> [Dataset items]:
********************
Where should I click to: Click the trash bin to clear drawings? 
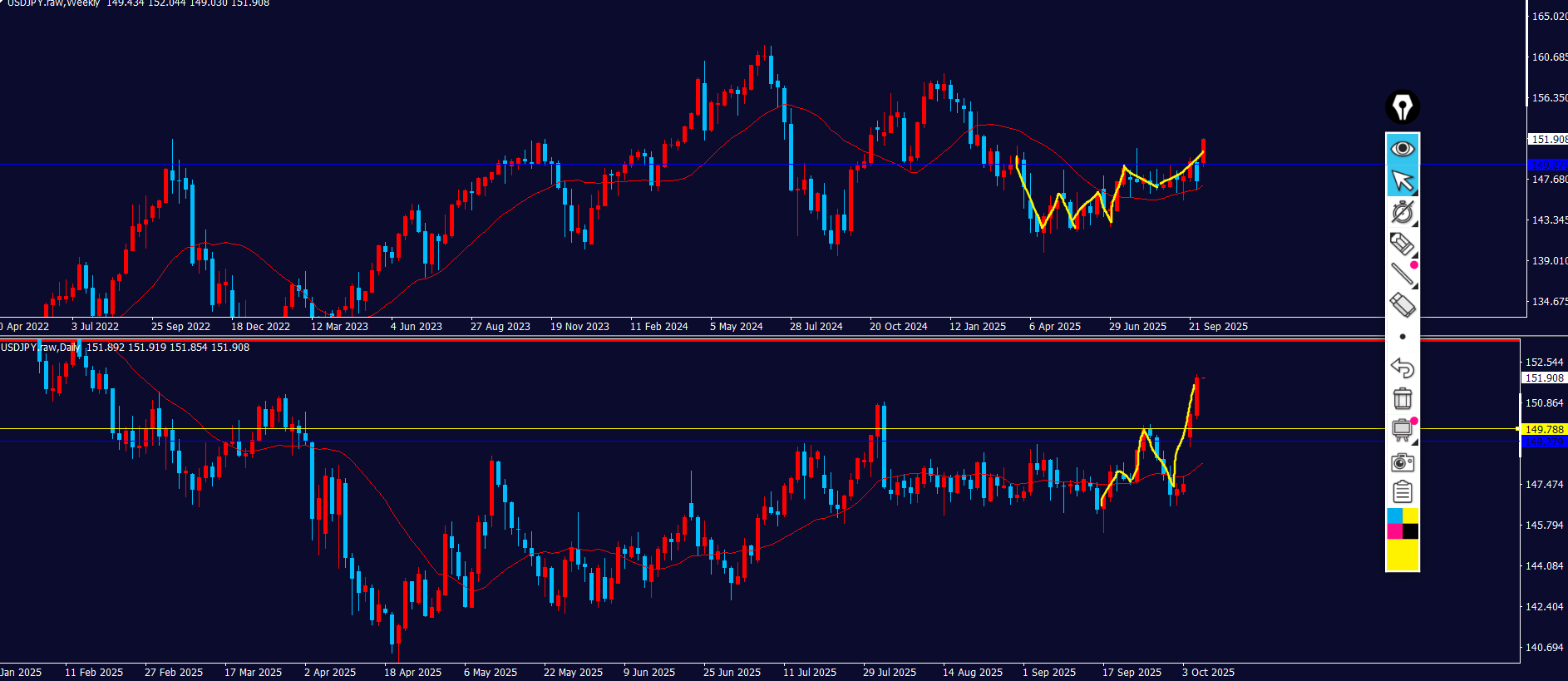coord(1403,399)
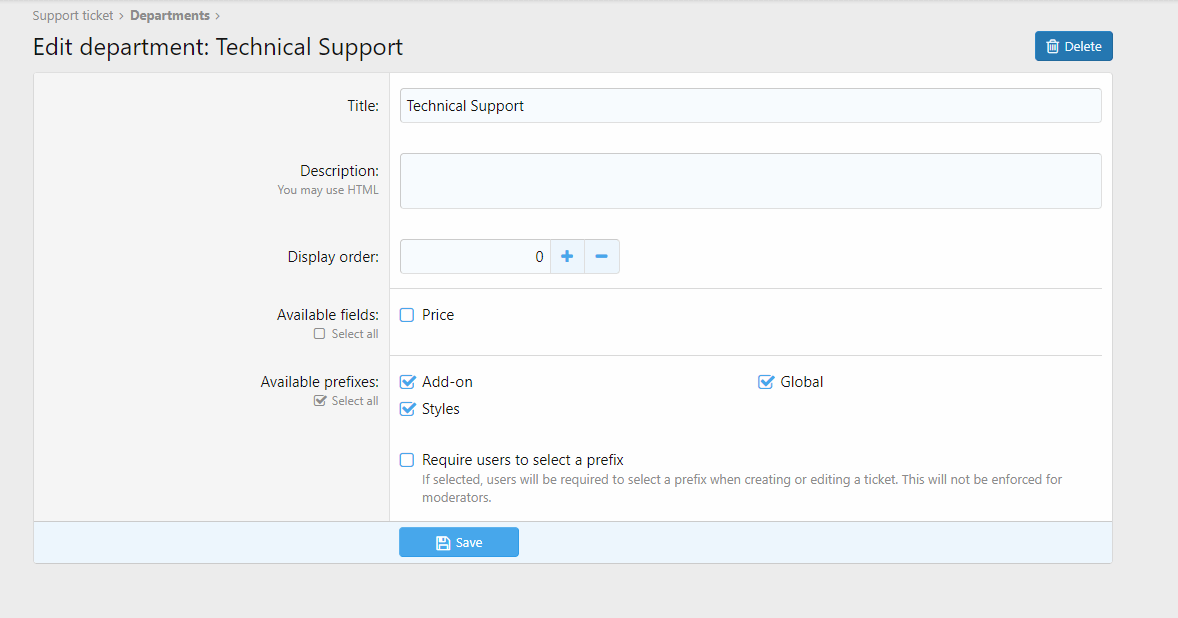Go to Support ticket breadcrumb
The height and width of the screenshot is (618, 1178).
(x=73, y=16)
********************
> [SHORT EXERCISE]: Convert the entries above into a numbered list with one line per item, skipping any blank lines. Leave the pictures out of your list.

> [PROBLEM SOLUTION]:
1. Where should I click to: Click the trash bin to clear drawings? 
2. coord(1403,399)
3. Go to Support ticket breadcrumb
4. The height and width of the screenshot is (618, 1178).
5. (x=73, y=16)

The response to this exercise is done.